En los salmos, el creyente encuentra una respuesta. Él sabe que, incluso si todas las puertas humanas estuvieran cerradas, la puerta de Altísimo está abierta. Si incluso todo el mundo hubiera emitido un veredicto de condena, en Altísimo hay salvación.

“El Señor audición”: a veces en la oración puntada conocer esto. Los problemas no siempre se resuelven. Quien reza no es un iluso: sabe que muchas cuestiones de la vida de aquí debajo se quedan sin resolver, sin salida; el sufrimiento nos acompañará y, superada la batalla, habrá otras que nos esperan. Pero, si somos escuchados, todo se vuelve más soportable.

Lo peor que puede suceder es sufrir en el dejadez, sin ser recordados. De esto nos salva la oración. Porque puede suceder, y incluso a menudo, que no entendamos los diseños de Altísimo. Pero nuestros gritos no se estancan aquí debajo: suben hasta Él, que tiene corazón de Padre, y que llora Él mismo por cada hijo e hija que sufre y que muere. Os diré una cosa: a mí me ayuda, en los momentos duros, pensar en los llantos de Jesús, cuando lloró mirando Jerusalén, cuando lloró delante de la tumba de Lázaro. Altísimo ha llorado por mí, Altísimo llora, llora por nuestros dolores. Porque Altísimo ha querido hacerse hombre —decía un escritor espiritual— para poder gemir. Pensar que Jesús llora conmigo en el dolor es un consuelo: nos ayuda a ir delante. Si nos quedamos en la relación con Él, la vida no nos ahorra los sufrimientos, pero se abre un gran horizonte de aceptablemente y se encamina en dirección a su realización. Talante, delante con la oración. Jesús siempre está inmediato a nosotros.


Saludos:

Saludo cordialmente a los peregrinos de franja española. Mañana celebramos la memoria de santa Teresa de Jesús, maestra de oración. Que a través de su intercesión y ejemplo podamos descubrir la oración, como ese “trato de amistad —como afirmaba ella—  con quien sabemos que nos ama”. Estando con Altísimo carencia nos podrá turbar ni espantar, pues “sólo Altísimo puntada”. Que el Señor los bendiga a todos. Gracias.

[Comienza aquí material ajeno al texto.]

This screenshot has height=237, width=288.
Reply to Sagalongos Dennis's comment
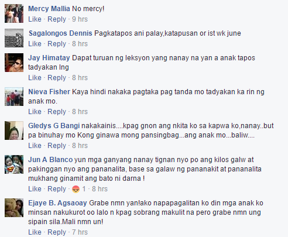(x=57, y=44)
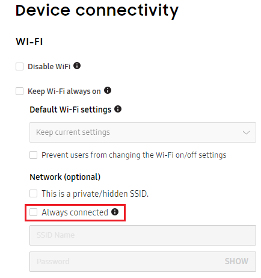
Task: Open the Keep current settings dropdown
Action: 143,132
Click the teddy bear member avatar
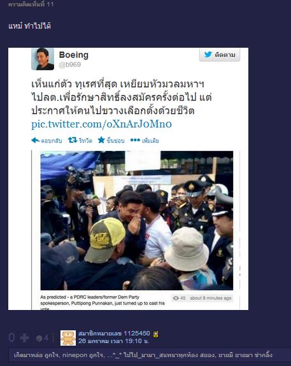291x366 pixels. pos(68,338)
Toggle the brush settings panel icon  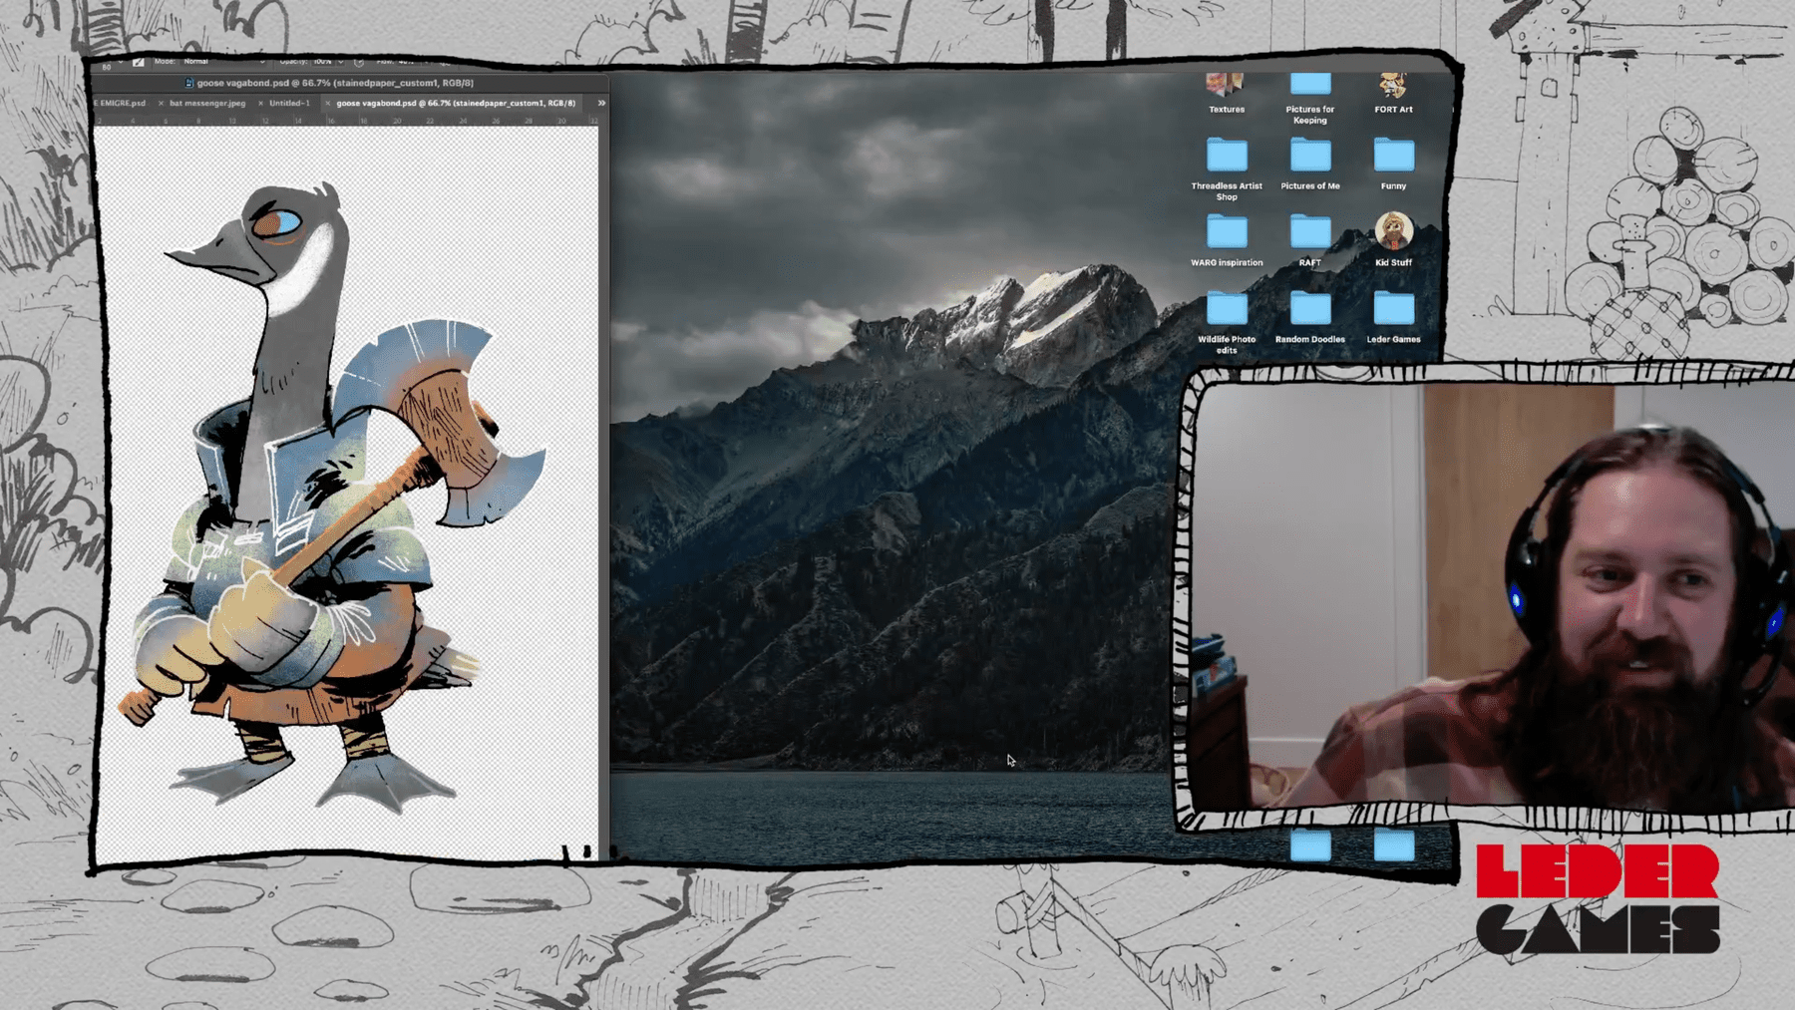[139, 63]
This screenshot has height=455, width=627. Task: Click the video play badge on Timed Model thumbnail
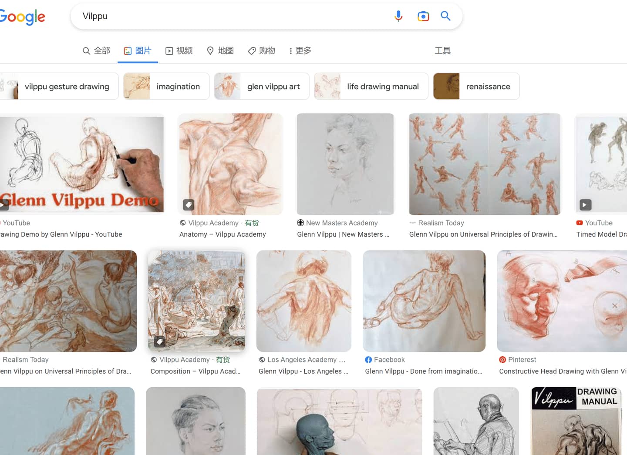click(x=585, y=204)
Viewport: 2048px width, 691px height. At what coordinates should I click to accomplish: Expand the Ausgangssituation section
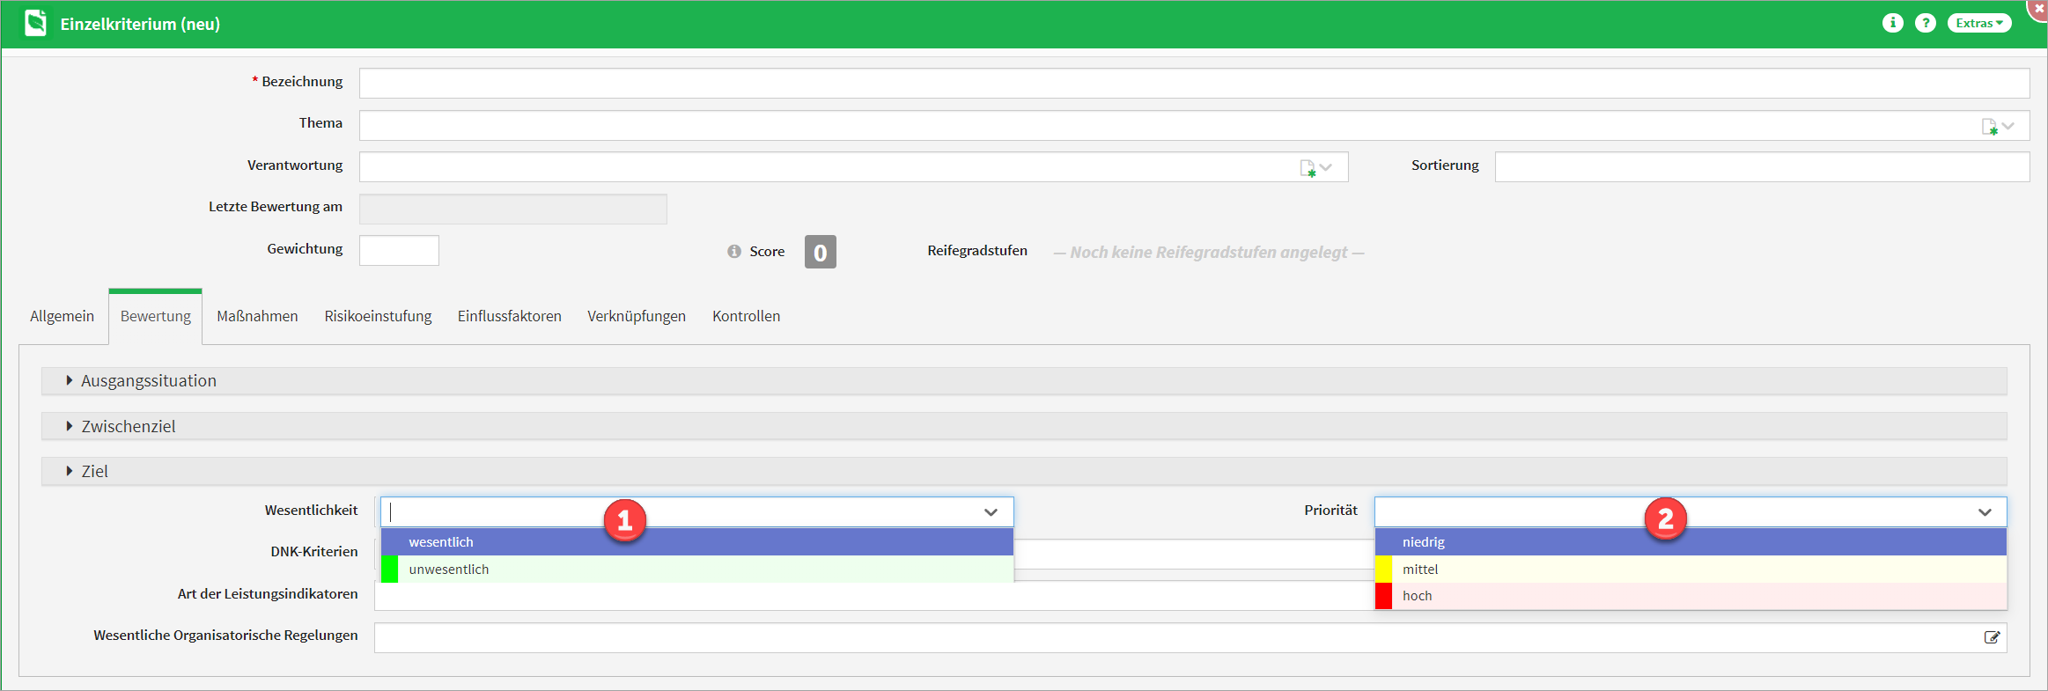[148, 381]
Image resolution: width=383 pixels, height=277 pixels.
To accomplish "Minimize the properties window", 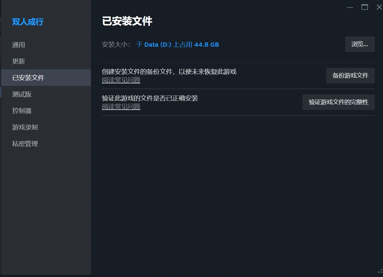I will [350, 7].
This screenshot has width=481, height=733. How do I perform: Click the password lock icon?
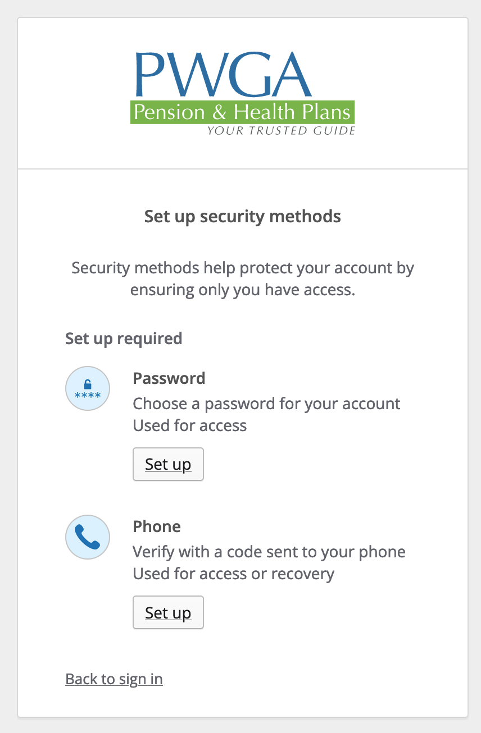(88, 388)
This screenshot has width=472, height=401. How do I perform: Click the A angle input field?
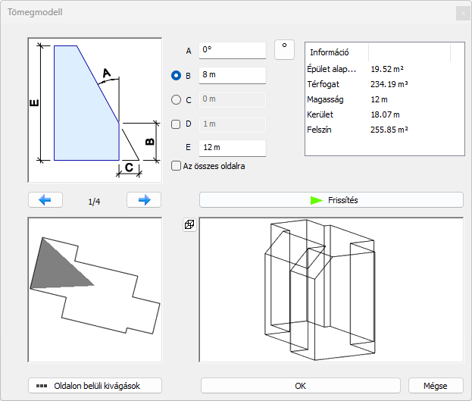click(x=232, y=50)
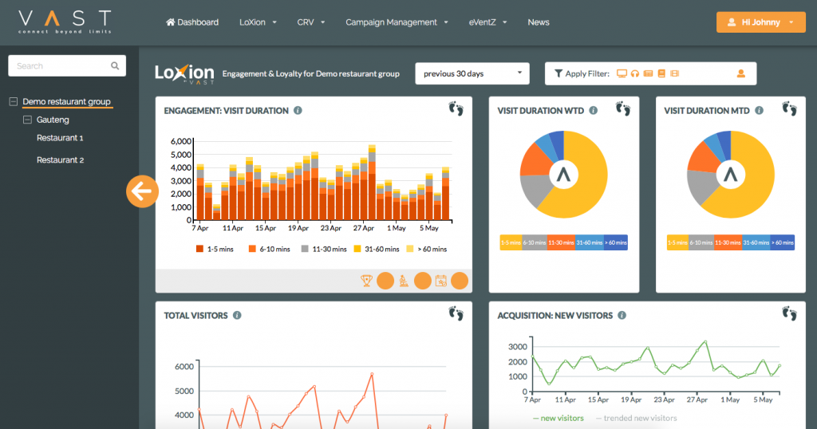Image resolution: width=817 pixels, height=429 pixels.
Task: Apply the headphones filter icon
Action: coord(635,73)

Síntesis docto por el Santo Padre en gachupin

Queridos hermanos y hermanas:

En la Antiguo Testamento encontramos el vademécum de los salmos que está compuesto solamente de oraciones; nos “enseña a rezar” a través de la experiencia del diálogo con Altísimo. Al acertar los salmos, aprendemos el estilo de la oración; y encontramos en ellos la Palabra de Altísimo que los humanos usamos para comunicarnos con Él.

Los salmos son invocaciones, a menudo dramáticas, que brotan de nuestra existencia. Rezando con ellos, el sufrimiento se transforma en pregunta. Entre las muchas preguntas, hay una que está siempre presente: «¿Hasta cuándo?». Es un chillido que surge de la enfermedad, o de la persecución, o de la asesinato. Cuando la oración se hace pregunta ya es camino y principio de salvación.

El sufrimiento es poco global a todos, creyentes o no creyentes. En el salterio el dolor se convierte en relación: un chillido de auxilio que calma ser escuchado por un oreja atento. En presencia de Altísimo no somos extraños, ni somos números; nos conoce a cada uno por nuestro nombre y nuestros dolores son sagrados para Él.

En la oración nos puntada conocer que “el Señor nos audición”. En ocasiones, los problemas no se resuelven, pero los que rezan saben que muchas cuestiones de la vida quedan sin una decisión. Sin retención, siendo conscientes de que Altísimo nos audición todo se vuelve más tolerable. Si permanecemos en relación con Él, frente a nosotros se abre un horizonte de aceptablemente y de esperanza.